Voltage is essentially electric tension. If we put charges in separate containers, e.g. metal plates, we put some tension on the system. Tension that puts a force on the plates and tries to move them. Releasing the tension, allowing the plates to move, would gain those plates exactly the energy we had overcome to separate the charges. But we can release some tension by just taking one charge and moving it to the other plate. That would decrease the tension. This reduction is potential energy that has to go somewhere. It went into the charge we moved by accelerating it and thereby granting it some kinetic energy. At the same time, if we want to separate another charge and put them into the plates, we have to overcome this tension. So afterwards, more tension is stored in the plates.

By having particles traveling between the plates, we can extract the energy stored in this tension. The energy we can extract is always equal to the charge our particle caries and the tension at the time:

Now we don't need to know no particular electric field in a voltage landscape. As long as we know how high the voltage is at which point, we can just compare two points and figure out the energy of a charged particle. We can even go the other way and ask ourselves how far up particles with a certain energy can get.

We may be interested in the energy a particle gains when it doesn't hit a point of known voltage but passes it by. Since a particle gets faster continuously, passing by a point of known voltage it has to have nearly the same energy as a particle hitting a point of known voltage. So changing our destination by a little changes the energy just slightly. That requires us to assign a voltage to points in empty space between known voltages. Doing this mathematically, we can calculate the complete landscape just by knowing the voltage applied to some parts. After that from knowing where a particle has been and is now, we immediately know it's energy.
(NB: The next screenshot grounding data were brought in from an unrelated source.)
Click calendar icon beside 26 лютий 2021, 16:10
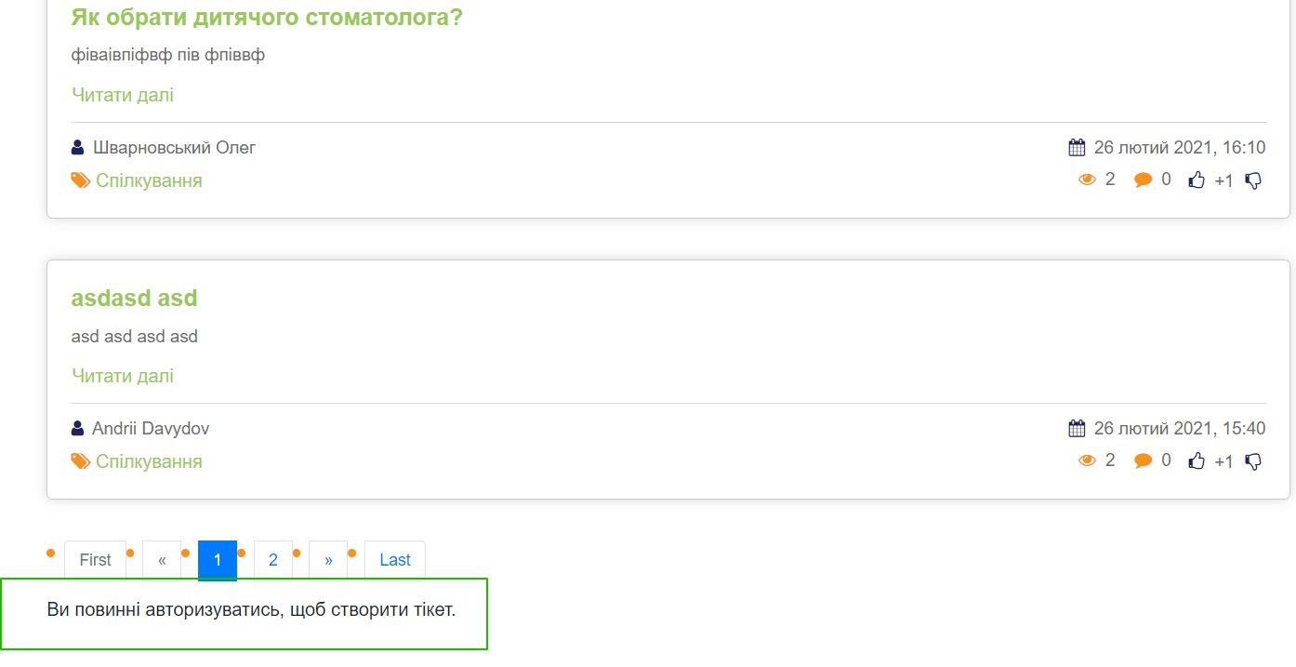1077,147
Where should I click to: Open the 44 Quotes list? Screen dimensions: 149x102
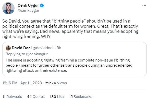click(36, 97)
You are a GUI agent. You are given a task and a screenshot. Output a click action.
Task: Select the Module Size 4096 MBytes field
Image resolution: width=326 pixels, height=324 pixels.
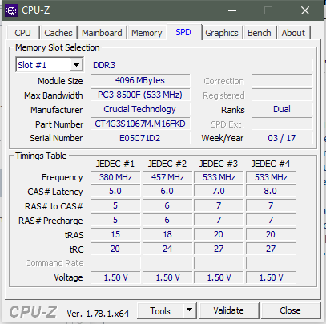click(x=140, y=80)
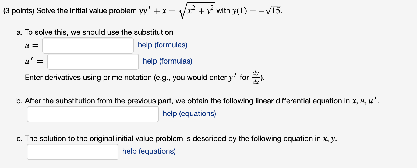
Task: Place cursor in the u substitution box
Action: [87, 45]
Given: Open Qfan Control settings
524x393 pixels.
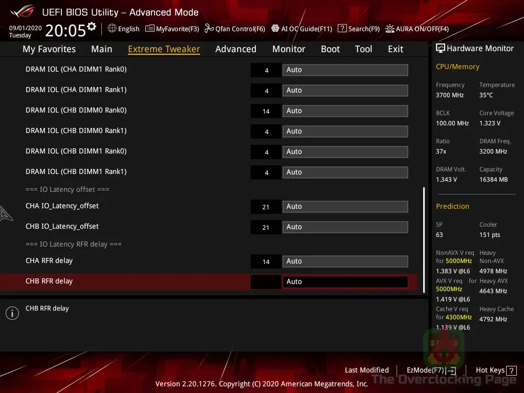Looking at the screenshot, I should (x=234, y=29).
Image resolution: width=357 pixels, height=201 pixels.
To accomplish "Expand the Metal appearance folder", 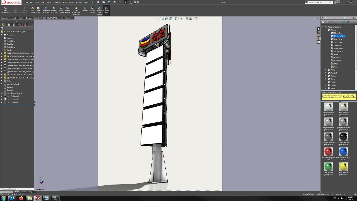I will [x=326, y=70].
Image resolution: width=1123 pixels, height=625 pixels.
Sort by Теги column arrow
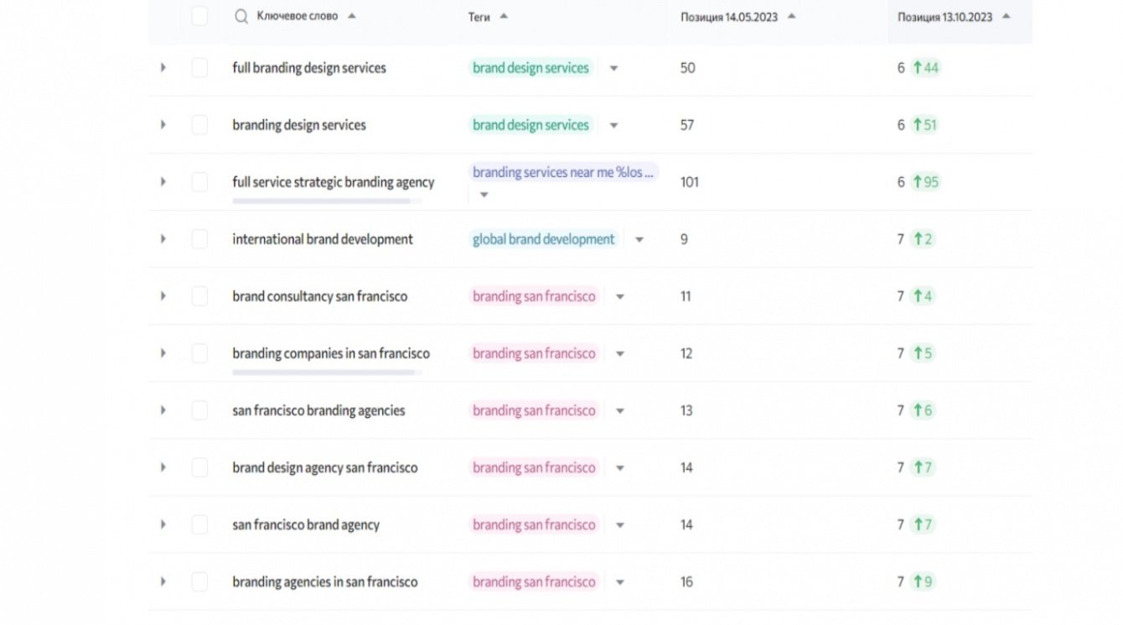tap(504, 16)
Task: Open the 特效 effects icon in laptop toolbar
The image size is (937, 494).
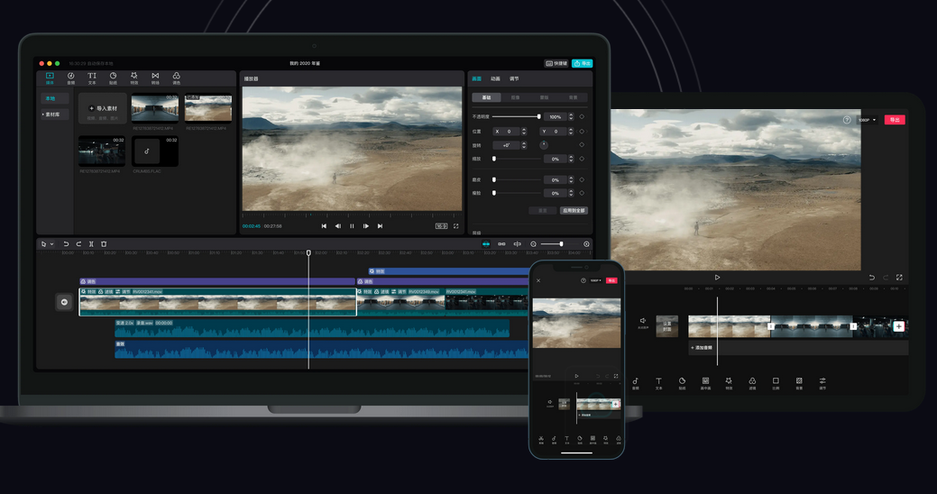Action: click(133, 78)
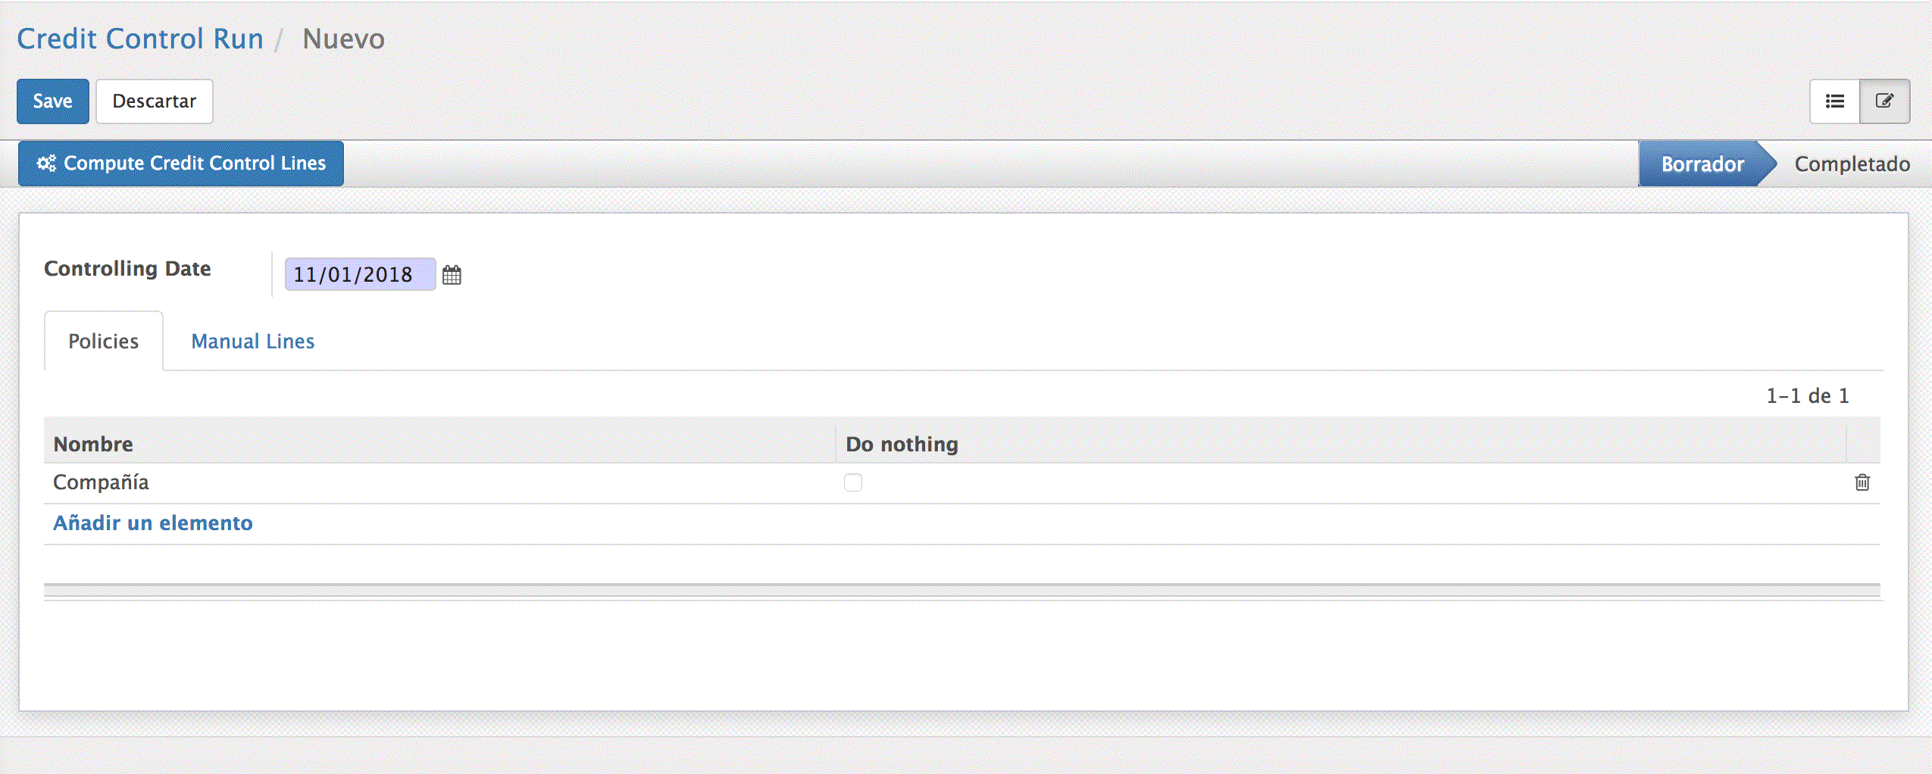
Task: Click the Save button
Action: click(52, 101)
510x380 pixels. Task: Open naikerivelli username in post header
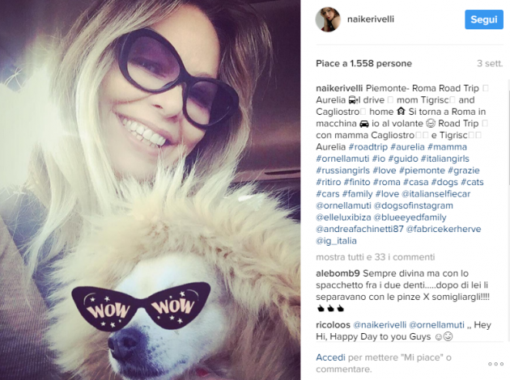[x=371, y=19]
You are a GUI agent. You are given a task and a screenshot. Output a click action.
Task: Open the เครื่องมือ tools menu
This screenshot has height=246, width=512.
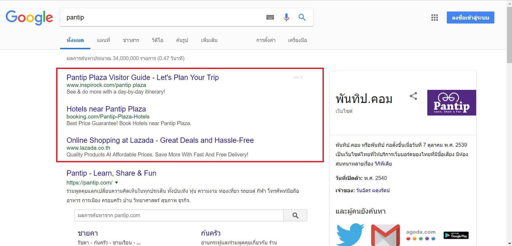[x=297, y=40]
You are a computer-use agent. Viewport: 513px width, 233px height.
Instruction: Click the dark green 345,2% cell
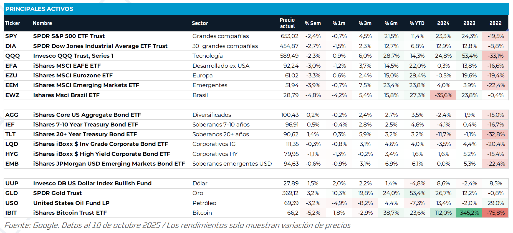[x=469, y=213]
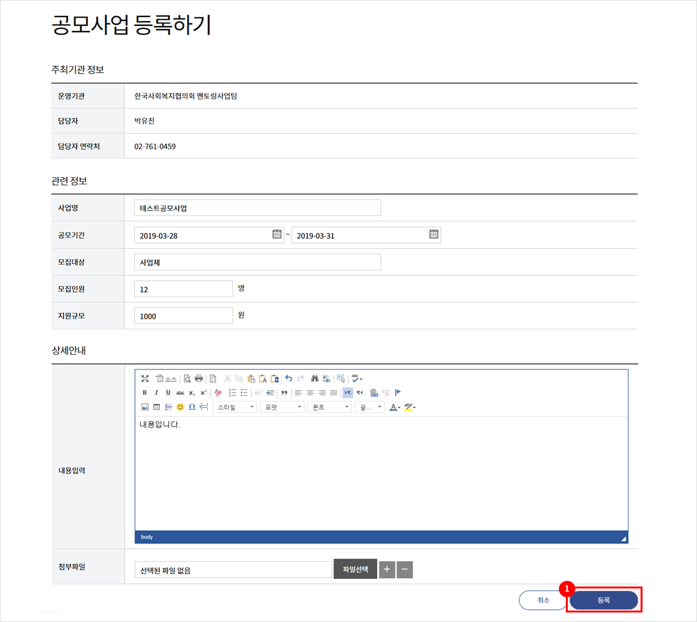Insert a table in the editor
This screenshot has height=622, width=697.
(157, 407)
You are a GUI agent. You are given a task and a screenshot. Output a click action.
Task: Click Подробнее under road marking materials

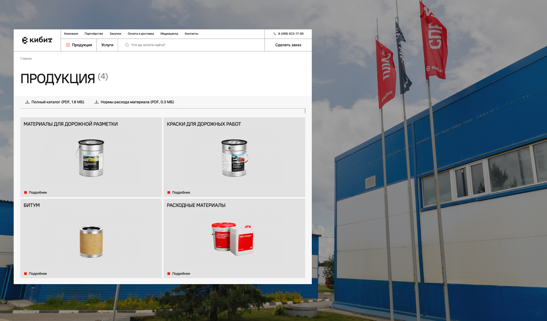pos(38,193)
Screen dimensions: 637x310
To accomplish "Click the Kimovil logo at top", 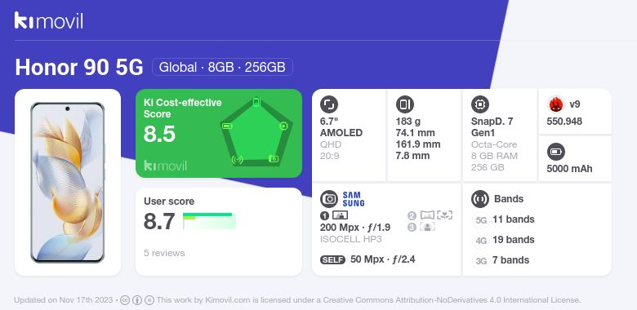I will 49,20.
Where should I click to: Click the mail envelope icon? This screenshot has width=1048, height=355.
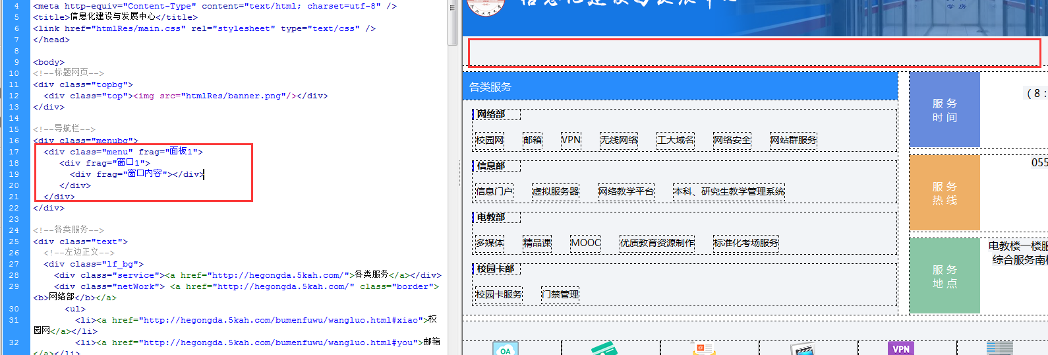(x=704, y=349)
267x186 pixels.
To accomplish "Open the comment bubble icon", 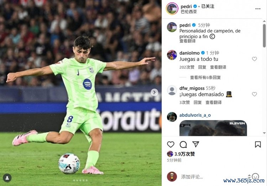I will [x=183, y=144].
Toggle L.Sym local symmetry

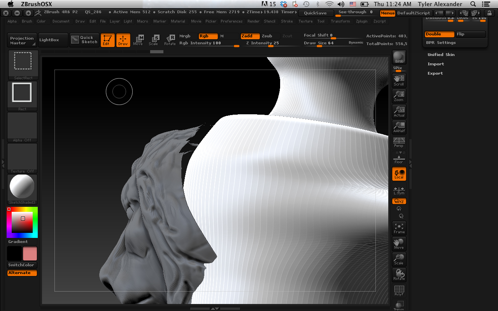pyautogui.click(x=398, y=190)
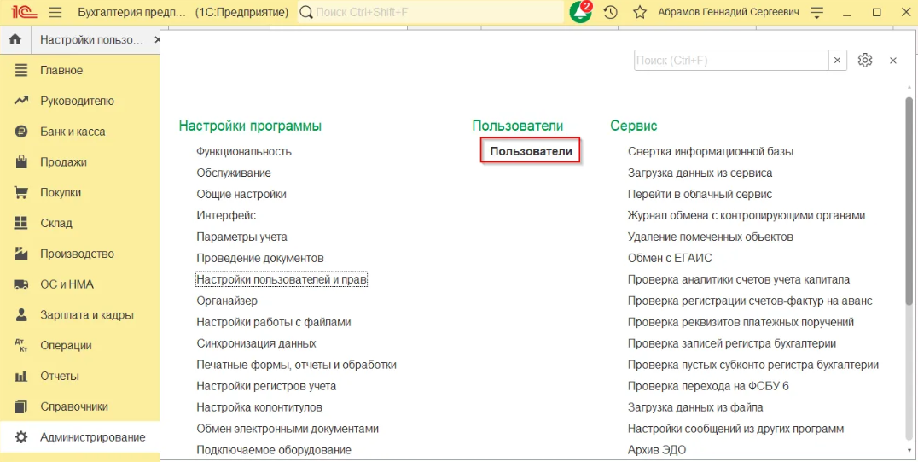Screen dimensions: 918x462
Task: Open the notifications bell icon
Action: (580, 13)
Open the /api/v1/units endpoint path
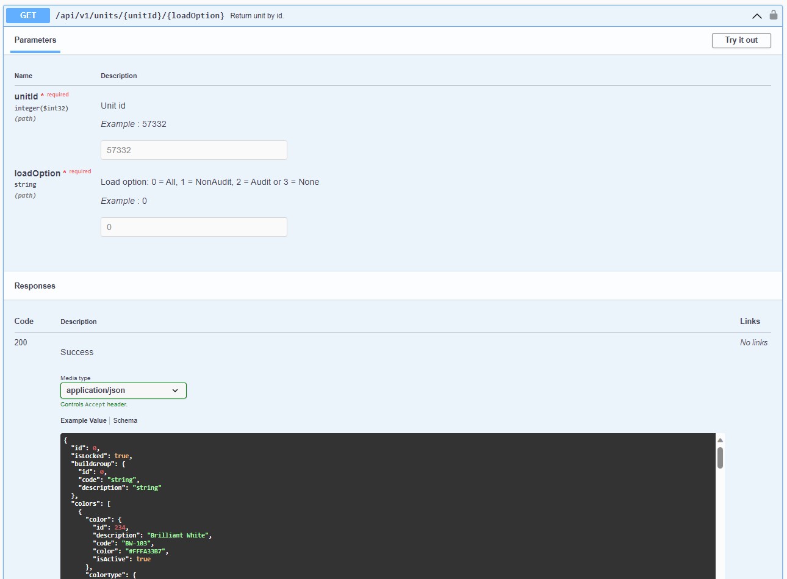This screenshot has width=787, height=579. point(140,15)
When you have a particle not in a vacuum, but inside a conductor, it will constantly loose energy due to friction. At the end of the conductor, the particle will be at pretty much the same kinetic energy, but the conductor will have heated up. The friction constantly removes kinetic energy and deposits it in the form of heat in the conductor.

That friction is actually what makes electric motors move. Magnetic fields force charges on circular paths. A simple motor can be built by having a disk carry a current from its center to its brim, while a magnetic field is pointing perpendicular through the disk. Electrons (the smallest units of negative charge) in a vacuum would just circle round and at some point fly out of the magnetic field. Electrons in a conductor turn the conducting disk because they grind against the conductor material and thereby turn it.

A faraday disk motor

U stands for an electrical power source. The current flows from the center of the disk to the outside while a magnetic field is present. While travelling through the magnetic field, charges are forced into a spiral motion. Friction causes the electrons to lose energy to the disk and thereby turn it.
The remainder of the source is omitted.